(Entries for locating text and elements)
------------------------
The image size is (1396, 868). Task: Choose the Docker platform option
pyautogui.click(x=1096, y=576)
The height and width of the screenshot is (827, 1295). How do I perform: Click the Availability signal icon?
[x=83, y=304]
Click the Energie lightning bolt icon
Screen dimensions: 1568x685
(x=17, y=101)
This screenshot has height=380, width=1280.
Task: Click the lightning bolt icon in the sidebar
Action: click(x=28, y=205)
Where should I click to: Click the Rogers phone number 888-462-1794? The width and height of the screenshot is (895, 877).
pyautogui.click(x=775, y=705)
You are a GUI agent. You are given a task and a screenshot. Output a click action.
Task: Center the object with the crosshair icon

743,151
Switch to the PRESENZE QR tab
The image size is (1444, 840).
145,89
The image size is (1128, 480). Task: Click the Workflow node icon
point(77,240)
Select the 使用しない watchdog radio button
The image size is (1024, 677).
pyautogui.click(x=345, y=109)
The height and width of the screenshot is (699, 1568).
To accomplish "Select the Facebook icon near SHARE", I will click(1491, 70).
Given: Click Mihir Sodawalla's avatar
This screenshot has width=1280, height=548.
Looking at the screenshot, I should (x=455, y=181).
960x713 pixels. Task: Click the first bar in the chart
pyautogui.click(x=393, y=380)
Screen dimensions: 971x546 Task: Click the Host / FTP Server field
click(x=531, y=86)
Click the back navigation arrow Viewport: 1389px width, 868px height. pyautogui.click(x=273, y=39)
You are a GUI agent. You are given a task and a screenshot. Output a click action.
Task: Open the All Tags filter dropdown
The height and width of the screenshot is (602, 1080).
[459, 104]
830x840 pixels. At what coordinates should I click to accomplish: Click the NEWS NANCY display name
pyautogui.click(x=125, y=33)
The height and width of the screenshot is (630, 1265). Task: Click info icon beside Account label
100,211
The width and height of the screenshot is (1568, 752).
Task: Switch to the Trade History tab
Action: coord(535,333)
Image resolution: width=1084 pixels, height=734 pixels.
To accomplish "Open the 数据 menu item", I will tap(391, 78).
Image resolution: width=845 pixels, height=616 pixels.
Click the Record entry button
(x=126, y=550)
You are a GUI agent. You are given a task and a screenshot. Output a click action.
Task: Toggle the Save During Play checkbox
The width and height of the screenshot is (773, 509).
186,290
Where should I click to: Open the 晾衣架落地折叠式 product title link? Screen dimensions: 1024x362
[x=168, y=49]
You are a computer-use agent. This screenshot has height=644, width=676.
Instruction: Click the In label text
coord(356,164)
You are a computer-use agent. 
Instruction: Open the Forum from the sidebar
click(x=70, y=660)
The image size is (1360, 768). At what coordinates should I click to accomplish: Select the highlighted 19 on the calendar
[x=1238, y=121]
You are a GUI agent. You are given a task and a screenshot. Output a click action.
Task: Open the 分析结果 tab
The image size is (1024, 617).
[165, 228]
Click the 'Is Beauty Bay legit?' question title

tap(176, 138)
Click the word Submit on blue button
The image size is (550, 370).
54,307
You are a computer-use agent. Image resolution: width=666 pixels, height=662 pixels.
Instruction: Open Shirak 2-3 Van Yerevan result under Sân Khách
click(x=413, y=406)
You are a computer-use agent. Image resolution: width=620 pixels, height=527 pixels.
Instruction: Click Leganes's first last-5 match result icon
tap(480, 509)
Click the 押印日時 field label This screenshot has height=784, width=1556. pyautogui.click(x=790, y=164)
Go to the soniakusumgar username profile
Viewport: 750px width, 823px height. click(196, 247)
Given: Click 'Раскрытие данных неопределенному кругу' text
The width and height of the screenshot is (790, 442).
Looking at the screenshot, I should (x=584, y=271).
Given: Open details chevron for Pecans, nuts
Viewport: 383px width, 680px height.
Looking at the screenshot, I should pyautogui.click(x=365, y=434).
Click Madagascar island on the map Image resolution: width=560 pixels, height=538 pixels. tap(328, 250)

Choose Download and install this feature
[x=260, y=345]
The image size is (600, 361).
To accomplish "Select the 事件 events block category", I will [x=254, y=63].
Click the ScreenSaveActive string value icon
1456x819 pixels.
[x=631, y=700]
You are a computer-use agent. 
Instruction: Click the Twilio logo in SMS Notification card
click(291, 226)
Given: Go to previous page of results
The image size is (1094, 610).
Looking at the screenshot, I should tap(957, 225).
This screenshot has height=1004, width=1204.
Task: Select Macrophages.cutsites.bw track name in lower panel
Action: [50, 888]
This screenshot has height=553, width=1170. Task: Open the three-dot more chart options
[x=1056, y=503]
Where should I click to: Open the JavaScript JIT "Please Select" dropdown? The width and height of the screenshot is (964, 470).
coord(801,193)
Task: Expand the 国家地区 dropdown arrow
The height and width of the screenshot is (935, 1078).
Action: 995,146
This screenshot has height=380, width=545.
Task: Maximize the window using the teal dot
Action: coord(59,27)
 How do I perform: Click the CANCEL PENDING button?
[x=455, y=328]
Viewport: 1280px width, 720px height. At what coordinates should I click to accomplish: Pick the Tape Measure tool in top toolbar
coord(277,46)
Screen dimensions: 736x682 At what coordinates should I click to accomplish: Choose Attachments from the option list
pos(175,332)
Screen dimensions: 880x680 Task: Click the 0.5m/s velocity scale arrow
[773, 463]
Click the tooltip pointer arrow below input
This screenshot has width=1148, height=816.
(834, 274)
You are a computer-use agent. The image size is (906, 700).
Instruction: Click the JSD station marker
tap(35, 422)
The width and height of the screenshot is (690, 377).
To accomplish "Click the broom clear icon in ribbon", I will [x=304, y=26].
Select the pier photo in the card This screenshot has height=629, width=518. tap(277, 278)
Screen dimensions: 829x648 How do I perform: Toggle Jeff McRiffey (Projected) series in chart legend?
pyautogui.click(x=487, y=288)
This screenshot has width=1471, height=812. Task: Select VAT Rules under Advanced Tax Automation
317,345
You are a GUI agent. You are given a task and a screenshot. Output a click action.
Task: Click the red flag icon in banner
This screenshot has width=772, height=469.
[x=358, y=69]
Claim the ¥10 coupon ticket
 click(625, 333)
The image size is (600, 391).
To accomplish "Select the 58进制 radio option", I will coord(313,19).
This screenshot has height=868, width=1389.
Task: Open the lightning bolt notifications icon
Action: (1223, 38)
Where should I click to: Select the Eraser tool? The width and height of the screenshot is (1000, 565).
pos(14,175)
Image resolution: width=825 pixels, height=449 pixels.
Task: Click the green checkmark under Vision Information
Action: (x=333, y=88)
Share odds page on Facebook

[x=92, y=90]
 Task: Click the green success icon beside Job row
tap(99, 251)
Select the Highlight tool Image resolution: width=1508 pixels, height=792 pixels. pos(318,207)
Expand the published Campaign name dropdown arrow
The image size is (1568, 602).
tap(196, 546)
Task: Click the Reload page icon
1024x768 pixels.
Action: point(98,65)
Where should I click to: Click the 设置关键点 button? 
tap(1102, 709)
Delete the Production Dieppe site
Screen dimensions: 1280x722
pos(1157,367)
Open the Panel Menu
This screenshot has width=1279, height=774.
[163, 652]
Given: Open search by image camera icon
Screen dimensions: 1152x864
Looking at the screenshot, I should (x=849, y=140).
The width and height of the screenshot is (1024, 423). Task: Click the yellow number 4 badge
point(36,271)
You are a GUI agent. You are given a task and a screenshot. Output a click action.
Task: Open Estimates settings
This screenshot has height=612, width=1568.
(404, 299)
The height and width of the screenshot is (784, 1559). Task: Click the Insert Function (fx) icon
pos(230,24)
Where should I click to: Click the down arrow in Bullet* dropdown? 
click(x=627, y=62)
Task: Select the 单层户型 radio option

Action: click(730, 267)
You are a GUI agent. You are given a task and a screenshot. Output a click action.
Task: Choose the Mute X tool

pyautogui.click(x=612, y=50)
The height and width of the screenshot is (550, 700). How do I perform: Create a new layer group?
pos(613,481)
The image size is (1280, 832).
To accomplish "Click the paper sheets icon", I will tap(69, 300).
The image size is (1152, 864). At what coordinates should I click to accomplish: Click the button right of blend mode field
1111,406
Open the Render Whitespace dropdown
------------------------
*Given request*.
Rewrite the lines, beginning at the line that has "You are a computer-use agent. The" and stopping after the line that has "will [x=304, y=26].", with "station marker" replaced by "station pin" and everything else left the same.

*Answer to the problem*.
You are a computer-use agent. The image size is (906, 700).
Instruction: Click the JSD station pin
tap(35, 422)
The width and height of the screenshot is (690, 377).
To accomplish "Click the broom clear icon in ribbon", I will [x=304, y=26].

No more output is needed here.